Many critics lamented the acting inability of The Rock or the latest penile mishaps in the American Pie series. I prefer to zero in on the worst two cinematic offenders of the summer. In my estimation, their only reason for being is to burn up the box office while deadening the senses.
The first of these is Pearl Harbor. It was the most touted film of the summer, but unfortunately the ad campaign was better than the movie. In terms of excitement, this "movie event" could have been bested by a Tupperware party. Pearl Harbor did not generate the anticipated frenzy, probably because it was boring, bloated and entirely insignificant.
As disappointing as Pearl Harbor was, the most soul-crushing experience of the summer was America's Sweethearts. By the end credits, I slumped down in despair so far, I was practically underneath the seat. The movie was the poster child for the current ills of Hollywood--$40 million on salaries and twenty minutes on the script. And, not unlike many other films, America's Sweethearts was entirely devoid of ambition. With the one-size-fits-all ending firmly in check, nothing and no one in the movie had to stray outside of the Hollywood comfort zone.
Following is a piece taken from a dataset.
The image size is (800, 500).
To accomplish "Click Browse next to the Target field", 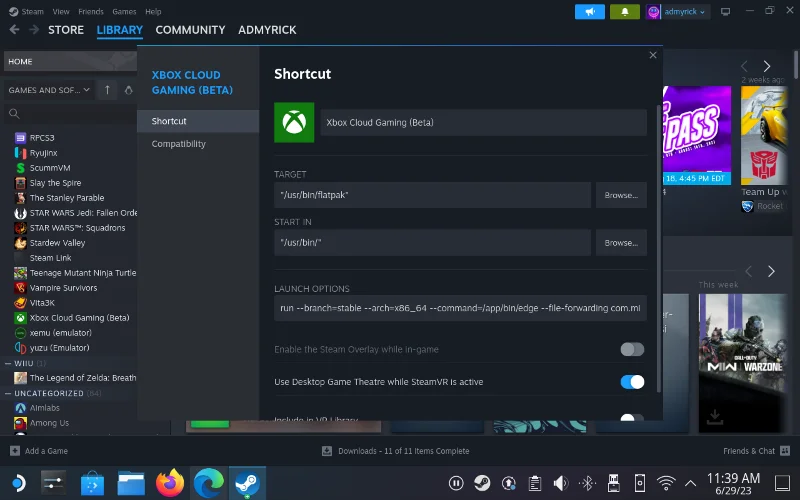I will point(621,195).
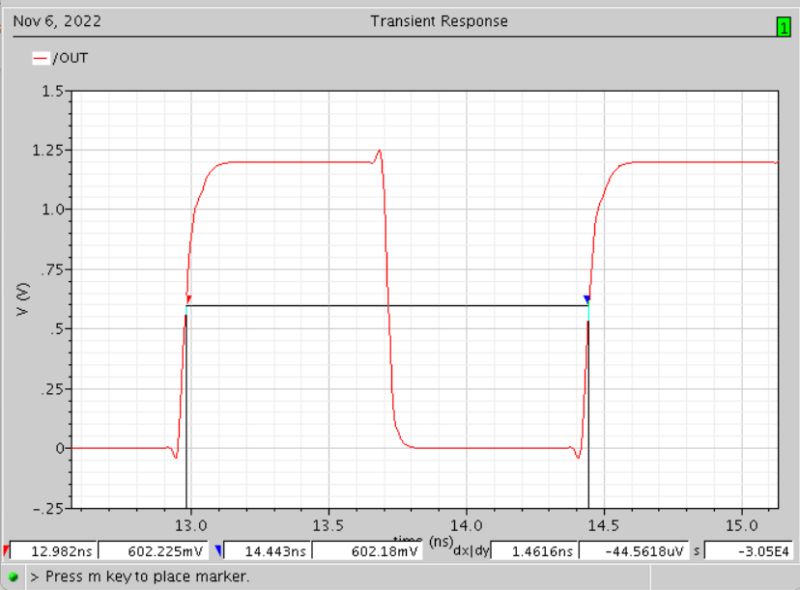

There was some light at the end of the cliché tunnel, though. Shrek, Moulin Rouge, The Score and The Curse of the Jade Scorpion were all delightful. Great films, however, were hard to come by. The best cinematic event of the summer was Apocalypse Now Redux, the re-release of Francis Ford Coppola's 1979 classic. I don't often fall prey to the "good ol' days" syndrome, but this movie does induce a twinge of nostalgia for the bold filmmaking of the '60s. Apocalypse Now Redux was a rich, powerful experience. Even with a 22-year vintage, it is more groundbreaking than anything the Pearl Harbor producers could conceive of. The reappearance of Apocalypse Now in the same summer as Pearl Harbor was a sign from the movie gods--it illustrated the difference between the truly visionary and the barely mediocre.
The summer also brought A.I., which had a robust opening weekend but then plummeted when people heard it was actually about something. A.I. proved that Steven Spielberg is a better director than anyone knew he was. It was visually arresting, deeply moving and complex. I often wonder if a film like this would have fared better in the fall, when the bermuda shorts are put away and the neurons start firing again. A.I. was probably a little ahead of its time.
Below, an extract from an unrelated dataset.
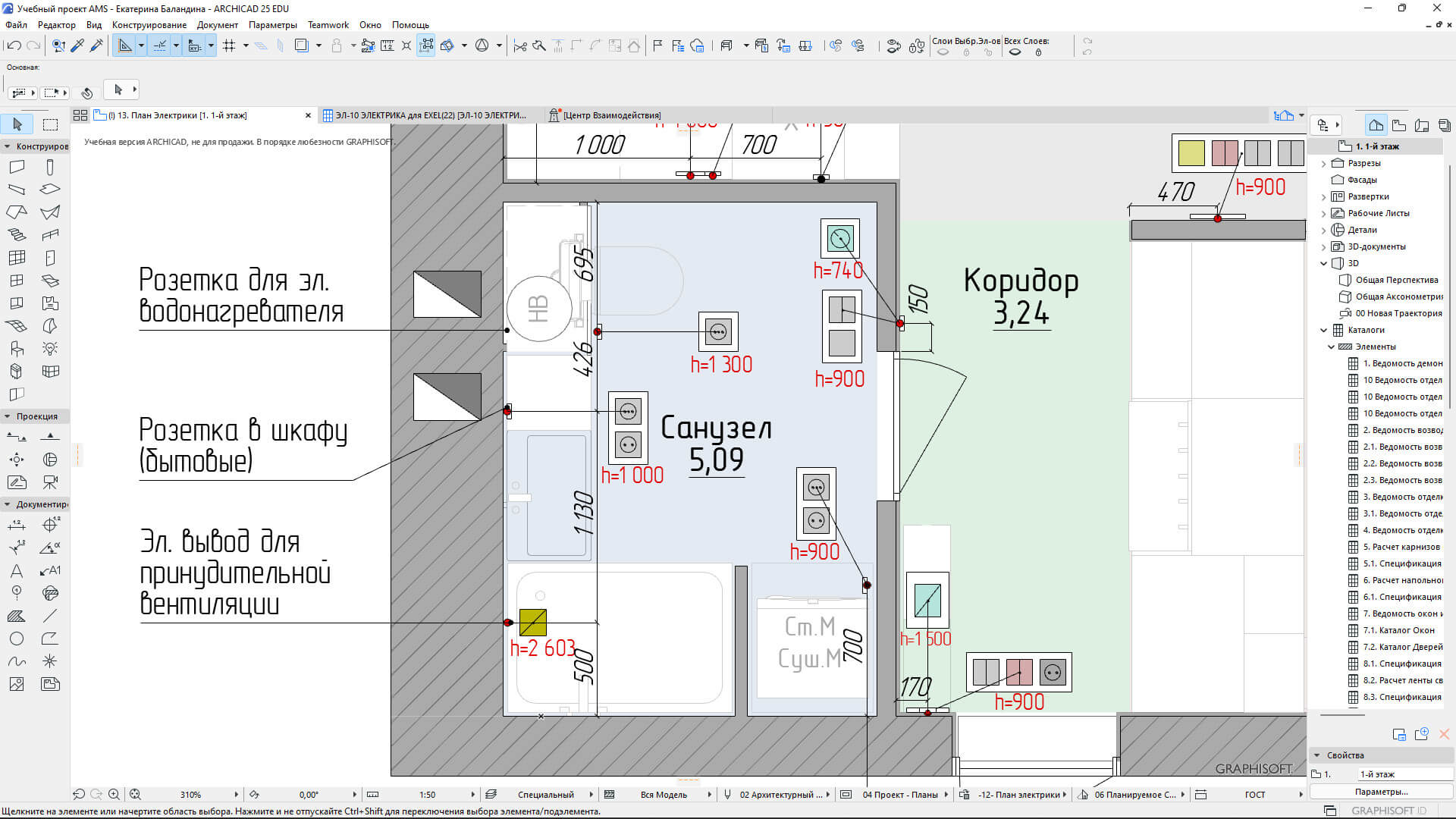Select the Door tool
1456x819 pixels.
pos(50,258)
There are many promising fall films to take away the bitter aftertaste of the summer season. I have high hopes for Vanilla Sky, Ali, Ocean's Eleven and Gangs of New York. Just one of the above will probably be more interesting than all the summer sequels combined.
I'm certain that many will disagree. But sadly, most of the summer movies barely warrant discussion, much less argument. The summer fare was mostly benign and easily forgotten. Now that the leaves are falling off the trees, I hope I'll soon see a film worth arguing about.